── Data shown
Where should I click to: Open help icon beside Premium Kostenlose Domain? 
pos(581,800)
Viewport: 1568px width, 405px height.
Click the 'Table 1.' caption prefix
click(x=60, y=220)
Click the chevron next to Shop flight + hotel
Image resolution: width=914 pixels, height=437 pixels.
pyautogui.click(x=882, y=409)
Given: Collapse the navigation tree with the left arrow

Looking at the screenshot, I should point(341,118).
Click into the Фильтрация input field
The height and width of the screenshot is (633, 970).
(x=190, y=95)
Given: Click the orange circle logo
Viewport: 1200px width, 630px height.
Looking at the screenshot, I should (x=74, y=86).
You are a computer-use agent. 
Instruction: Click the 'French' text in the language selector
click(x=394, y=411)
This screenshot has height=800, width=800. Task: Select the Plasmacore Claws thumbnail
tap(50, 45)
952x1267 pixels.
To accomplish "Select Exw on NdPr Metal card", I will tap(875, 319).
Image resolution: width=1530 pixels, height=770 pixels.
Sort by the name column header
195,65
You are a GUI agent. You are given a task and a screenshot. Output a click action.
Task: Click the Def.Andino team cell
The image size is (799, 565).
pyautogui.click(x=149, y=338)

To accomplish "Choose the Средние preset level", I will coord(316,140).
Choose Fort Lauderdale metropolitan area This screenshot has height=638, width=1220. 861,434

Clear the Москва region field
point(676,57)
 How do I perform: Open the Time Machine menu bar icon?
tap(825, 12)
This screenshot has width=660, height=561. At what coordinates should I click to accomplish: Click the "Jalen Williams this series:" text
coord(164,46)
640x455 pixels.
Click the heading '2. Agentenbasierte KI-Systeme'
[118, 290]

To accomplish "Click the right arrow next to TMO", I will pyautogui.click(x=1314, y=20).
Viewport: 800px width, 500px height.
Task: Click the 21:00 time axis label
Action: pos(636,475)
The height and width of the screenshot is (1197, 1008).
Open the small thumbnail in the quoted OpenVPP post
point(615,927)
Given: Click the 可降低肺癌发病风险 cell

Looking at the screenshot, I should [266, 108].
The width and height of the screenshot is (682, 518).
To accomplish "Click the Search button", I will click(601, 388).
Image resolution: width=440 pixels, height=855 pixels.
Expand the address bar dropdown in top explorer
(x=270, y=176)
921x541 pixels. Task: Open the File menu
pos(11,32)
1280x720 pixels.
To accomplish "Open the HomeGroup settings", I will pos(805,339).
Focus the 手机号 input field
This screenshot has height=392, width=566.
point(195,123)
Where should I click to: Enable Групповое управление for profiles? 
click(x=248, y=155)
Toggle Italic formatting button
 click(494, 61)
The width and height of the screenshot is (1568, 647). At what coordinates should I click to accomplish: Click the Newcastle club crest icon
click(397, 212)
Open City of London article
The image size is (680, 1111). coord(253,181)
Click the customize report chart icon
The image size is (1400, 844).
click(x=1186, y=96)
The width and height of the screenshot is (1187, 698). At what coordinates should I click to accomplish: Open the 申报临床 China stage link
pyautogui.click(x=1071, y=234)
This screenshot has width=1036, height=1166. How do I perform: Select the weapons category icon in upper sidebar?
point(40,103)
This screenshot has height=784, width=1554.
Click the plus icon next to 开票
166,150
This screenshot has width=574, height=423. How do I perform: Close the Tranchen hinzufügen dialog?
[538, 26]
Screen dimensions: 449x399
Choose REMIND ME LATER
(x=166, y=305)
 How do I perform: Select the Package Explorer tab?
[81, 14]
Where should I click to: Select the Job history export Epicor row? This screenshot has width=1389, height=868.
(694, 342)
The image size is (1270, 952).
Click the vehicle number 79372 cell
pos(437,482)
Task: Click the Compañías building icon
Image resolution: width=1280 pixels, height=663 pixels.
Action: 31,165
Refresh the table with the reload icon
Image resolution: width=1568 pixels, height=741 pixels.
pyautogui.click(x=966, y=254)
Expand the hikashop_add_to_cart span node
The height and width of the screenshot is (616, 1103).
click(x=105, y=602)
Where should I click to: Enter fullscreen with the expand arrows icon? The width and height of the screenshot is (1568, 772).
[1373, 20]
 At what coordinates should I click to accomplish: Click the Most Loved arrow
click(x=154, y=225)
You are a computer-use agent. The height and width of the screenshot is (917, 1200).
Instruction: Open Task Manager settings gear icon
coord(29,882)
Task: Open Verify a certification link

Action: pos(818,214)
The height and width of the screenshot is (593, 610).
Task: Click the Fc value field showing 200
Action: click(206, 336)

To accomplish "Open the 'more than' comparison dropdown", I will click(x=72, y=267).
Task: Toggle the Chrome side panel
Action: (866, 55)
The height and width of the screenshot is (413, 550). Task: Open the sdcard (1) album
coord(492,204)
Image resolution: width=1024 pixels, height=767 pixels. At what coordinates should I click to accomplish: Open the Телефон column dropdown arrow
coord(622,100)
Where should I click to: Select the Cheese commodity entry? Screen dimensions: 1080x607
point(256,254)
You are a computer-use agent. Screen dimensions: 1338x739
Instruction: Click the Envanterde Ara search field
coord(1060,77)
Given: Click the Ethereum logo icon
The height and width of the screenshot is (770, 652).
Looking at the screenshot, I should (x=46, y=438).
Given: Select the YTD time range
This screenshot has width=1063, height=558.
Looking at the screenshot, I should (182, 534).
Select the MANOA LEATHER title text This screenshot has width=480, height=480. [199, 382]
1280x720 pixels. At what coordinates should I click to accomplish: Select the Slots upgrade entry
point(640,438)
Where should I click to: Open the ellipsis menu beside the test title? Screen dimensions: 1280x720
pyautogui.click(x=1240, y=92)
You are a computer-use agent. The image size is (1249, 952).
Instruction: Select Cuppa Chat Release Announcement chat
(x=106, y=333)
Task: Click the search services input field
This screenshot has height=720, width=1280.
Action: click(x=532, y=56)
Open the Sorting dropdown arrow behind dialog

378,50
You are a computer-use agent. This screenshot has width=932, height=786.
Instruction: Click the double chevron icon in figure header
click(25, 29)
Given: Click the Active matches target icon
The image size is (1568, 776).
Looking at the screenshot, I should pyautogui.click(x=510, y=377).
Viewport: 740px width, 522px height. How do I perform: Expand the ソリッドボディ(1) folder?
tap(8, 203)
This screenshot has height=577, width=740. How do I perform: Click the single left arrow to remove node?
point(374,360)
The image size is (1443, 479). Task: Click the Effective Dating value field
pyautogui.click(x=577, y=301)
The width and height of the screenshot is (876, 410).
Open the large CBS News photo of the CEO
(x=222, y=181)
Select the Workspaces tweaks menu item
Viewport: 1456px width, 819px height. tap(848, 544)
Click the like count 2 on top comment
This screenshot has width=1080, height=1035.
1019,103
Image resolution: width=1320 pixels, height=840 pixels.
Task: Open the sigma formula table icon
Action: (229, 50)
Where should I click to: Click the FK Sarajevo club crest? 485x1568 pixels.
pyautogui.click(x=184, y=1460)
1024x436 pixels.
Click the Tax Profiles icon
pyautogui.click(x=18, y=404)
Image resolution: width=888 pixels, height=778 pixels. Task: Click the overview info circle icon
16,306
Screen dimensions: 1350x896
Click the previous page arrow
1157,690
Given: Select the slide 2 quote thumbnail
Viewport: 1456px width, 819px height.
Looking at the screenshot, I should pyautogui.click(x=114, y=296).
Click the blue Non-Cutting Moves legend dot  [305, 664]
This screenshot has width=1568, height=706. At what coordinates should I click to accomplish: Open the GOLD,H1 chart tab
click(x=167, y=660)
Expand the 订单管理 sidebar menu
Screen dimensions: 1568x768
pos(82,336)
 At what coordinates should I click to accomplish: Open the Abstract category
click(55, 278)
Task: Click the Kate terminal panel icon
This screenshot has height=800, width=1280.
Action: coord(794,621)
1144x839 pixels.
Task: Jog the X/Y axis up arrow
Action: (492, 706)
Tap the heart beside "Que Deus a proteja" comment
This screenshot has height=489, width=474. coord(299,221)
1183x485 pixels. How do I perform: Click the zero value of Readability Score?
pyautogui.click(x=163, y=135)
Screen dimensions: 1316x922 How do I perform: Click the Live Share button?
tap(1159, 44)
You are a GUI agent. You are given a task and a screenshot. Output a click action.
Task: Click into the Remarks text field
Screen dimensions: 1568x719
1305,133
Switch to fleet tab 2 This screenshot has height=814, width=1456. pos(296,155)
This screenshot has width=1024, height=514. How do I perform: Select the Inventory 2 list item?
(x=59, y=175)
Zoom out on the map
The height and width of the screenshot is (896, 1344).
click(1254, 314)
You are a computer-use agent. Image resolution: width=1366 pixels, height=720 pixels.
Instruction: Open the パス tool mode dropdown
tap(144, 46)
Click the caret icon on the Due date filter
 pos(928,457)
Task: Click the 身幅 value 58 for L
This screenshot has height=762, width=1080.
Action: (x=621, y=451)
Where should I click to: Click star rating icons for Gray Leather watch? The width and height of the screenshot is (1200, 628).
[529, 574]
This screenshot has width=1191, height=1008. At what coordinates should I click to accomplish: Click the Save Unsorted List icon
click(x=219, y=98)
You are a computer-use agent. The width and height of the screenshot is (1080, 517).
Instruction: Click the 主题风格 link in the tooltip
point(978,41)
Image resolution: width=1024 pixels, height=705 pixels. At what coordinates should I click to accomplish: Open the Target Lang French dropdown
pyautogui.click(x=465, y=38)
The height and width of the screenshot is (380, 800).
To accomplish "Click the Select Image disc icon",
────
**To do**:
Note how many lines above hold "logo" and give that figure alone.

**Exercise output**:
2